А закончилось все банально. Свежеприбывший горожанин — скопцеватый польский еврей — опознал в новых зданиях силуэты варшавского и краковского костелов, о синагоге не говоря, и тотчас же сообщил куда следует. Архитектора вызвали, допросили, попросили остаться, допросили еще раз… Шел 1952 год.

Город Август охватила тревога — сначала смутная и невнятная, после плотная, будто дым от лесного пожара. В очередях шептались, что слышали пушки, разрывы бомб, вой пикирующих бомбардировщиков. Место пражских трамваев заняли танки и броневые колесницы монголов, от деревьев к парадным перебегали хмурые автоматчики. Бессчетные стаи ворон кружились в прозрачном небе, а подвальные крысы ушли из города. Улицы опустели — подселенцы предпочитали отсиживаться в своих крепостях, забивая тоску свистом радио.

В ночь с субботы на воскресенье всех жильцов охватила паника. С самых сумерек начались перестрелки, запахло гарью, порохом и разваленным мясом. Мостовые тряслись в лихорадке, ставни хлопали, двери скрипели и ныли. Исход начался чуть за полночь — на машинах и мотоциклах, с тележками и пешком все живые пустились прочь.

Многие после не могли вспомнить: зачем, почему поднялись, куда бежали, как очнулись в степи на рассвете. Кое-кто — вспоминать не хотел. Но все поняли, когда архитектор умер — контуры города на холмах заколебались и осыпались, будто песок под струей воды. Говорили, что его расстреляли, но после узнали — ушел сам, в камере, во сне. А обломками здания накрыло уже тело. Там теперь парк — перестраивать побоялись.

— А все остальное — осталось? — спросила я, пересаживаясь. Ноги затекли, будто на желтой занозистой лестнице я сидела не один час.

— Город не сносили, и он не рушился. Какие-то здания уцелели, какие-то обрели «истинный» облик советских домиков сталинского фасона, что-то безвозвратно перестроили. Старики предпочитают помалкивать, молодежь ничего не знает. Дети догадываются, но с возрастом перестают верить в собственные игрушки…

— Значит, вы говорить не боитесь?

— В моем возрасте ничего не боятся, девочка — старик улыбнулся еще раз, — А теперь прости — один из моих друзей пришел погрустить о Берлине, в который — в отличие от тебя — так и не смог вернуться.

Под ногами заскрипели ступеньки, хлопнула дверь подъезда. Из лестничного окна молочным туманом клубилось утро. Я поддернула рюкзачок и вышла на улицу. Захотелось отыскать солнце, но марь затянула небо вглухую. Искомый дом с башенками виднелся на углу следующей улицы — я вспомнила, что улица Шуберта идет подковой вокруг квартала. Полосатая кошка на тротуаре сонно мыла пыльный, пушистый хвост. Прокатился пустой автобус.

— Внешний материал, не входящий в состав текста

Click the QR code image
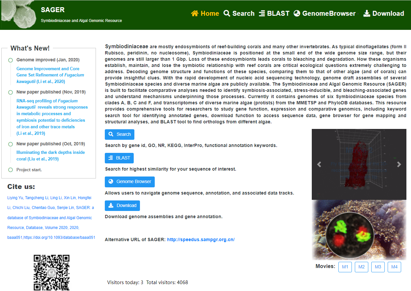411x291 pixels. 52,272
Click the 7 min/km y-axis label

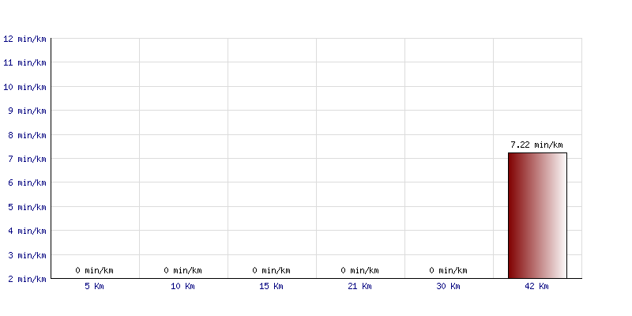[x=27, y=160]
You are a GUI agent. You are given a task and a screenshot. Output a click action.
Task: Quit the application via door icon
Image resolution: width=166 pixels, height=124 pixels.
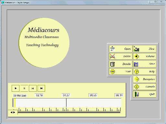145,94
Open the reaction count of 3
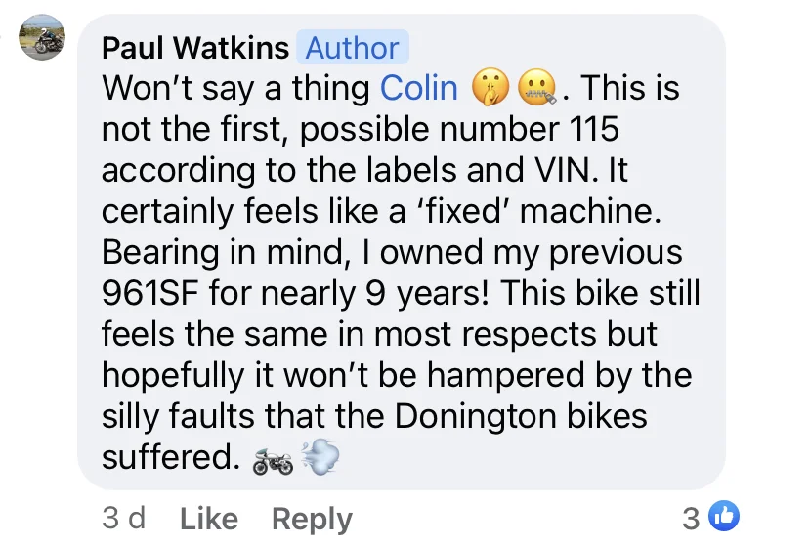This screenshot has height=546, width=810. pyautogui.click(x=691, y=518)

Город похожий на Минск и Питер одновременно дремал за моей спиной, город, вылитый Иерусалим спускался с холма Нерештау, город Август улыбался будущему рассвету. И на флаге у входа в мэрию мне почудилось Белое Древо и семь звезд в венце Короля…

Сказка о добре и зле

«…Верный конь споткнулся в беге, черный парус над волной,

Но зеленые побеги оплетают шар земной…»

Е. Ачилова

Часы на ратушной башне пробили семь. Добрые горожане завершали дневные труды. Розовощекие булочники и потные мясники закрывали резными ставнями окна съестных лавчонок. Ювелир закруглял разговор с неуступчивой дамой: пятьдесят, всего пятьдесят полновесных монет — и эти чудные серьги ваши. Лениво ругаясь, стража отвязывала незадачливого воришку от рыночного столба — теперь все хозяйки города знают бедолагу в лицо. Кокетливо подняв личики в одинаковых белых чепцах, выходили на улицы продавщицы сластей и фиалок. Мальчишки-фонарщики ручейками стекались на Старую площадь — после заката солнца труппа Мастера Августа давала «Действо о трех пастушках», и надлежало в срок протереть стекла и заправить громоздкие скрипучие лампы. Фармацевт Вольного Города, Мастер Ханс, вышел на порог своей аптеки подышать воздухом перед ужином.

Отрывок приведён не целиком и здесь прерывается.